As part of the callback, you can create supervision scopes, fork background computations or run other flows asynchronously. However, take care not to share the emit: FlowEmit
instance across threads. That is, instances of FlowEmit
are thread-unsafe and should only be used on the calling thread. The lifetime of emit
should not extend over the duration of the invocation of withEmit
.
Any asynchronous communication should be best done with channels. You can then manually forward any elements received from a channel to emit
, or use e.g. FlowEmit.channelToEmit
.
Transforming flows: basics
Multiple transformation stages can be added to a flow, each time returning a new Flow
instance, describing the extended pipeline. As before, no elements are emitted or transformed until the flow is run, as flows are lazy. There’s a number of pre-defined transformation stages, many of them similar in function to corresponding methods on Scala’s collections:
import ox.flow.Flow
Flow.fromValues(1, 2, 3, 5, 6)
.map(_ * 2)
.filter(_ % 2 == 0)
.take(3)
.zip(Flow.repeat("a number"))
.interleave(Flow.repeat((0, "also a number")))
// etc., TODO: run the flow
You can also define arbitrary element-emitting logic, using each incoming element using .mapUsingEmit
, similarly to Flow.usingEmit
above.
Running flows
Flows have to be run, for any processing to happen. This can be done with one of the .run...
methods. For example:
import ox.flow.Flow
import scala.concurrent.duration.*
Flow.fromValues(1, 2, 3).runToList() // List(1, 2, 3)
Flow.fromValues(1, 2, 3).runForeach(println)
Flow.tick(1.second, "x").runDrain() // never finishes
Running a flow is a blocking operation. Unless asynchronous boundaries are present (explicit or implicit, more on this below), the entire processing happens on the calling thread. For example such a pipeline:
import ox.flow.Flow
Flow.fromValues(1, 2, 3, 5, 6)
.map(_ * 2)
.filter(_ % 2 == 0)
.runToList()
Processes the elements one-by-one on the thread that is invoking the run method.

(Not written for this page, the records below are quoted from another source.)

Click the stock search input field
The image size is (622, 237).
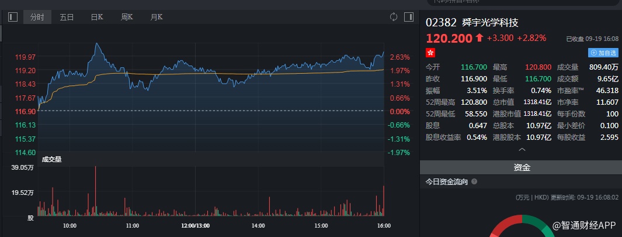(520, 3)
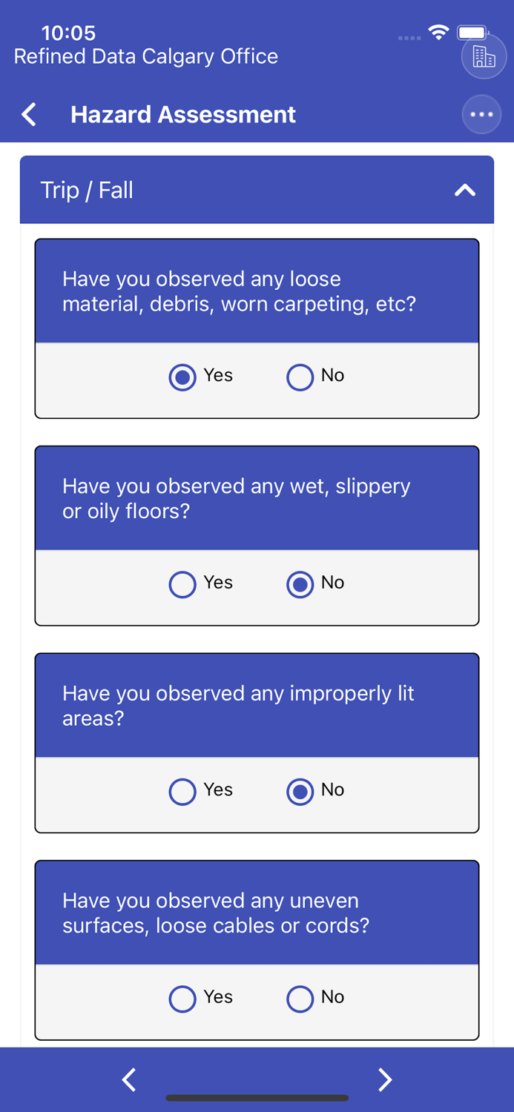Go back using the header back arrow
514x1112 pixels.
pos(29,114)
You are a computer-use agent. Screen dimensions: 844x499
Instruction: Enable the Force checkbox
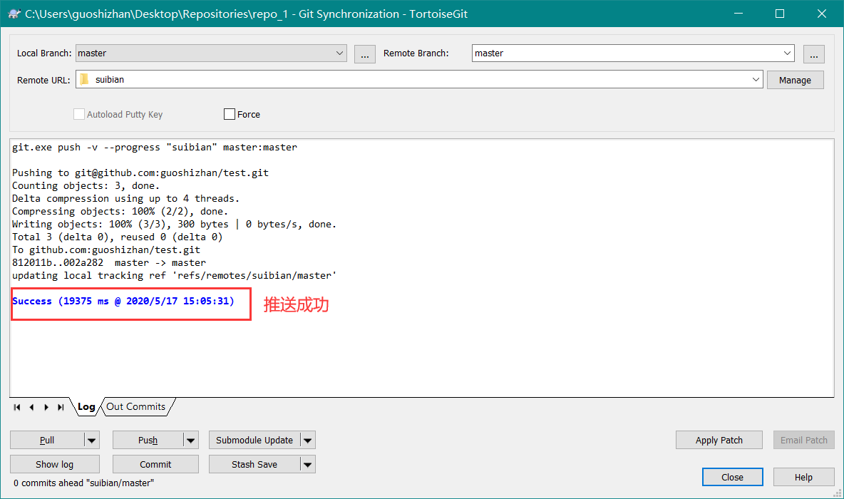point(230,114)
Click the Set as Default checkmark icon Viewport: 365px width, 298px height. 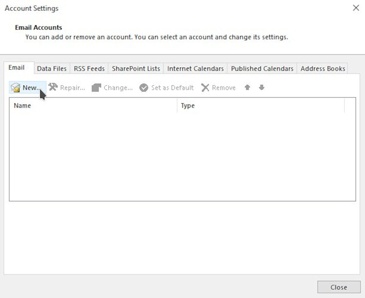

Transforming flows: concurrency
A number of flow transformations introduces asynchronous boundaries. For example, .mapPar(parallelism)(mappingFunction)
describes a flow, which runs the pipeline defined so far in the background, emitting elements to a channel. Another fork reads these elements and runs up to parallelism
invocations of mappingFunction
concurrently. Mapped elements are then emitted by the returned flow.
Behind the scenes, an Ox
concurrency scope is created along with a number of forks. In case of any exceptions, everything is cleaned up before the flow propagates the exceptions. The .mapPar
logic ensures that any exceptions from the preceding pipeline are propagated through the channel.
Some other stages which introduce concurrency include .merge
, .interleave
, .groupedWithin
and I/O stages. The created channels serve as buffers between the pipeline stages, and their capacity is defined by the BufferCapacity
in scope (a default instance is available, if not provided explicitly).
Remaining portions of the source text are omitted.